___ SELECTED EXTRACT ___

There is nothing like compensation and perks to irritate shareholders. Consider Phillip Frost, who is chairman of Teva Pharmaceuticals and is scheduled to receive a 75 percent increase in salary, which would jump to $900,000 annually, as well as another $700,000 for using his private jet. But there is more,Globes reports shareholders are also being asked to approve an additional $298,000, which would bring his travel expenses in 2011 to $1 million.
The increases are part of a move to boost director salaries by an average of $76,000 a year, to $190,000, plus another $500 for every board meeting, which would actually be unchanged from previous years. The general shareholder meeting is scheduled for next week, but Platinum Investment Portfolio Management ceo Gabi Haber sent a letter to Teva directors, arguing they should not raise their salaries or approve Frost's travel expenses by his private jet, Globes writes.
Haber says if Frost wants to attend Teva board meetings in his private jet, then he should fund the cost himself and not ask shareholders to pay for the flights. "If not then the company could buy him a first class or business class air ticket for about $5,000 as is normal," he tells the newspaper, adding that "Teva has not grown in recent years. On the contrary, the company's market value has fallen. The shareholders are not satisfied with the company's results so there is no reason to raise the directors' salaries."

___ PROVIDED DATA ___

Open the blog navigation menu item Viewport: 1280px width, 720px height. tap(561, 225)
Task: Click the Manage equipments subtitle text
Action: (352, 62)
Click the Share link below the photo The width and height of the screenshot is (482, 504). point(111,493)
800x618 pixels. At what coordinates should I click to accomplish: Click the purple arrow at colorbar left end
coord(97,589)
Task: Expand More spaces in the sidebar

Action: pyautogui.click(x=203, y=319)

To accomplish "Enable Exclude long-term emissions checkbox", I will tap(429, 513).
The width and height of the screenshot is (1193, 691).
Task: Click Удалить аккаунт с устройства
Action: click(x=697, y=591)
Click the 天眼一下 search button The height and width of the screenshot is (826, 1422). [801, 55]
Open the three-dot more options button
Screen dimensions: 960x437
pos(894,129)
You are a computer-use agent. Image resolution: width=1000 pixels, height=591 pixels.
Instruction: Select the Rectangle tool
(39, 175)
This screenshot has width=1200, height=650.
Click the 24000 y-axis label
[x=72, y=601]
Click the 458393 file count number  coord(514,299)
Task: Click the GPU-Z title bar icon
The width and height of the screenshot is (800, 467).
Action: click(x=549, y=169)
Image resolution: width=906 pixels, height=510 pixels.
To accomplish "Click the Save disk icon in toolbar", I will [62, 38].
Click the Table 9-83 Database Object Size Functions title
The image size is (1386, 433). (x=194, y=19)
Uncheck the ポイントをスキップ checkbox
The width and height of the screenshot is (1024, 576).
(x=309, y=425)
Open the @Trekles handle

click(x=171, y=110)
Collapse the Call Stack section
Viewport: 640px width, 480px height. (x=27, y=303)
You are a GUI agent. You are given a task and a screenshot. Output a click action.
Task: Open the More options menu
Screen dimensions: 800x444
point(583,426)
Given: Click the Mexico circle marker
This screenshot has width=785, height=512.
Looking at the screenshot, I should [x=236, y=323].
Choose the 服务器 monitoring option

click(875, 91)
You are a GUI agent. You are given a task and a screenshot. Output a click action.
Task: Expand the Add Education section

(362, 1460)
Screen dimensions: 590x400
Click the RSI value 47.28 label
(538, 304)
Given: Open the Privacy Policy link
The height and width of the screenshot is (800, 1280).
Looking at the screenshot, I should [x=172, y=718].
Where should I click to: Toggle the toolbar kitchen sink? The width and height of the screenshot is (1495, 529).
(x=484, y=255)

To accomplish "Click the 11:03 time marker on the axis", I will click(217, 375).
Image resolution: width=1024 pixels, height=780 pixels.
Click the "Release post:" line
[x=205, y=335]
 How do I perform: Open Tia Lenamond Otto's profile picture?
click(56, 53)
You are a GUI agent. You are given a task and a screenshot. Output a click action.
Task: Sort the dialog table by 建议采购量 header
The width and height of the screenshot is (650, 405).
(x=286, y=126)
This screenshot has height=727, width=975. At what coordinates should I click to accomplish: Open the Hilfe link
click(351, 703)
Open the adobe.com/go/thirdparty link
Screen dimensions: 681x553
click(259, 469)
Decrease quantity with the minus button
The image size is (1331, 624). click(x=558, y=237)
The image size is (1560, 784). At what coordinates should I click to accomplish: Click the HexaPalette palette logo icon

___

> _PROBLEM_:
Continue the article about Teva's proposed director pay, picking up after its last sentence. The rows have no connection to the article about Teva's proposed director pay.

> _TASK RESPONSE_:
Teva responded by saying the drugmaker "is asking to update director pay in direct proportion to the rise in activities and global expansion. The recommended level of pay, which is being brought for the shareholders' approval is not different from acceptable levels at global companies with a scale of operations and business revenue similar to those of Teva in the pharmaceuticals industry and in general.
"In contrast to many other global companies, the rate of directors' salaries does not include an additional equity component, and hence the pay awarded to directors is clear, transparent, and agreed in advance, and proportionate in relation to the rate of the company's success, and their efforts to push the company forward," the drugmakers tells Globes.
Haber, however, is unconvinced, even though he appears to be the only such shareholder to lodge a complaint. "We are focused on the investment funds of our clients, while it's possible that the large institutions have different interests to take into account, and for one reason or another don't want to make large waves," he tells Globes. "It's true that in relation to Teva's huge revenue, these additional expenditures of several million dollars won't bring it down, but from a public point of view it is not right."